That had shut Chipper up, for once.
After a few moments of silence, Travis chimed in with an announcement.
“Well… Looks like the Sylic won’t be coming. Grimm’s stuck in very heavy traffic in orbit and says that he won’t make it to the Yumetre in time.”
“Well that’s a disappointment. Thought his old thrumming voice would actually bring up the discussions we used to have.”
“As if you could call those ‘discussions’.” Pisaelle commented.
The Yumetre theater was a relatively small theater compared to the sky-hives that Yuzhi were famous for, but it could easily fit several thousand people in exquisite luxury.
Originally a festival celebrating the birth of their ancient prophet, Kulu Omwy, it was a sacred sight that few could glimpse their eyes for the original theater. There were television productions and so on, but it was supposedly something completely different to watch it in person.
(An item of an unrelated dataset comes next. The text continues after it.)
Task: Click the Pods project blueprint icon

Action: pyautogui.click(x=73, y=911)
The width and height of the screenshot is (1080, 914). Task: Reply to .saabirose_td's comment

Turned out Chipper had planned this several months in advance, but Redal had heard of other events that took years to decades to prepare.
He didn’t care that much though.
He had heard enough about prophets and religion from Yoh and Atropos to give much of a damn.
The theater was constructed into a sort of ring, a similar stage from where the ancient councils of Yuzhi had glanced down at the young Kulu and scoffed at his wisdom that there were others in the stars above. For he had met one of these star travelers, but the traveler would not meet with any in fear of breaking his honor code.
This was around the time that Mankind had started accelerating into the furthest stars, so most human scholars would chuckle after hearing the story in an awkward fashion.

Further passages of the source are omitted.